The shrine has won εὐδοξίαν Ἑλλάδος as its οἰκέταν, and this is commonly taken to mean that it has the glory of Hellas as its inhabitant; that is, personified Fame dwells in it as a protecting deity. This receives some support from the words Pericles quoted above where ἡ δόξα is itself a memorial. But for the use of οἰκέταν there is no parallel. The word means "a member of a household" and "a slave," and the natural meaning is that Glory is an attendant at the shrine. Such a personification need not surprise us in a choric poem, and the meaning is made clear by the details of the cult. At the annual ceremony  p281 the dead were supposed to take part in a feast with the living. The archon at Plataea summoned them ἐπὶ τὸ δεῖπνον καὶ τὴν αἱμοκουρίαν (Plut. Vit. Aristidis 21) and pledged them with the words Προπίνω τοῖς ἀνδράσι τοῖς ὑπὲρ τῆς ἐλευθερίας τῶν Ἑλλήνων ἀποθανοῦσι. Simonides conceives a similar feast where the dead are summoned to a feast and served by Glory.

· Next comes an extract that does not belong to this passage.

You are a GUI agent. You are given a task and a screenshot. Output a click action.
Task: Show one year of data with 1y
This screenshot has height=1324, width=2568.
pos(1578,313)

The final evidence that the poem is performed at the ἱερὸν of Maron and Alpheus comes from the mention of Leonidas. Like the others he was actually buried at Thermopylae, and if the poem were a general lament on the fallen, he would certainly be included in their number. As it is, he is cited separately as a witness or σύνδικος who by his own glory proclaims that of his fellow-fighters. He had his own shrine at Sparta (Paus. III.14.1), and like all dead Spartan kings was honored as a hero (Xen. Resp. Lac. XV.9, εἰ δὲ τελευτήσαντι τιμαὶ βασιλεῖ δέδονται, τῇδε βούλονται δηλοῦν οἱ Λυκούργου νόμοι, ὅτι οὐχ ὡς ἀνθρώπους ἀλλ’ ὡς ἥρωας τοὺς Λακεδαιμονίων βασιλεῖς προτετιμήκασιν). Funeral games, τὰ Λεωνίδεια were held in his honor (CIG, 1421, καὶ Οὐράνια β′ καὶ Λεωνίδεια πάλην, πανκράτιον). Because he has his own shrine, he is cited separately as an impartial witness, just as when Pindar's athlete Epharmostus wins in the games at Thebes the tomb of Iolaus is cited as a witness to his prowess (Ol. IX.98, σύνδικος δ’ αὐτῷ Ἰολάου τύμβος . . . . ἀγλαίαισιν). The part played by Leonidas in the poem becomes intelligible when we realize that he is a neighbor of the shrine where the poem is sung.

The words, then, belong to a poem sung at Sparta at the shrine of Maron and Alpheus. It is presumably a ὕμνος sung to the dead as heroes. Demosthenes implies the existence of such hymns (De Fals. Leg. 280, ᾄδετε), and Simonides was the appropriate man to write one. He composed the epitaph on the fallen at Thermopylae, and he had close personal ties with Sparta in his friendship with the seer Megistias, who fell in battle and for whom κατὰ ξεινίην he wrote the epitaph preserved by Herodotus (VII.228.3).


The Author's Notes:

1 Cf. Dion. Hal. Vet. script. 420 (Reiske); Quint. X.I.64.

2 Cf. L. R. Farnell, Greek Hero Cults, pp362‑63.

3 Sappho and Simonides, pp140 and 141.º I have, however, punctuated l. 6 in the traditional way.

4 Cf. Liddell and Scott, s.v. σηκός.